• [练习] 将下列全部条目逐字照抄一遍，不得增删或改动任何内容。

• [点击目标数据]
______________________________

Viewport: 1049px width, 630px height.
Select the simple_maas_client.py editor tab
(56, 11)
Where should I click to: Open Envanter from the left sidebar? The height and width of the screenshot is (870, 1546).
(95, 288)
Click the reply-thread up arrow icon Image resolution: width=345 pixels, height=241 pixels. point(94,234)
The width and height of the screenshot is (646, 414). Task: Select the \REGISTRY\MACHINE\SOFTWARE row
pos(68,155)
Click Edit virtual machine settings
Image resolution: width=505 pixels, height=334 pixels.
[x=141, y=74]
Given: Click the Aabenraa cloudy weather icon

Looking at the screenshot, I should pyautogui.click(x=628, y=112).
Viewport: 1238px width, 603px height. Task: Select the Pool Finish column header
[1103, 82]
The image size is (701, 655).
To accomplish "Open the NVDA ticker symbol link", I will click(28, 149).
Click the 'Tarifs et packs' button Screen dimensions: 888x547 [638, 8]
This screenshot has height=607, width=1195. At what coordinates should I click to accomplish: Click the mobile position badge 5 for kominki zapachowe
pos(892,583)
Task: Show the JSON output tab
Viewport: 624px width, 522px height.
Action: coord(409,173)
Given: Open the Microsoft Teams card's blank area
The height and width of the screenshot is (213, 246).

______________________________

• [任务输出]
Viewport: 1049px width, 630px height.
Select the simple_maas_client.py editor tab
(56, 11)
Where should I click to: Open Envanter from the left sidebar? The height and width of the screenshot is (870, 1546).
(95, 288)
Click the reply-thread up arrow icon Image resolution: width=345 pixels, height=241 pixels. point(94,234)
The width and height of the screenshot is (646, 414). Task: Select the \REGISTRY\MACHINE\SOFTWARE row
pos(68,155)
Click Edit virtual machine settings
Image resolution: width=505 pixels, height=334 pixels.
[x=141, y=74]
Given: Click the Aabenraa cloudy weather icon

Looking at the screenshot, I should pyautogui.click(x=628, y=112).
Viewport: 1238px width, 603px height. Task: Select the Pool Finish column header
[1103, 82]
The image size is (701, 655).
To accomplish "Open the NVDA ticker symbol link", I will click(28, 149).
Click the 'Tarifs et packs' button Screen dimensions: 888x547 [638, 8]
This screenshot has height=607, width=1195. At what coordinates should I click to accomplish: Click the mobile position badge 5 for kominki zapachowe
pos(892,583)
Task: Show the JSON output tab
Viewport: 624px width, 522px height.
Action: coord(409,173)
Given: Open the Microsoft Teams card's blank area
The height and width of the screenshot is (213, 246).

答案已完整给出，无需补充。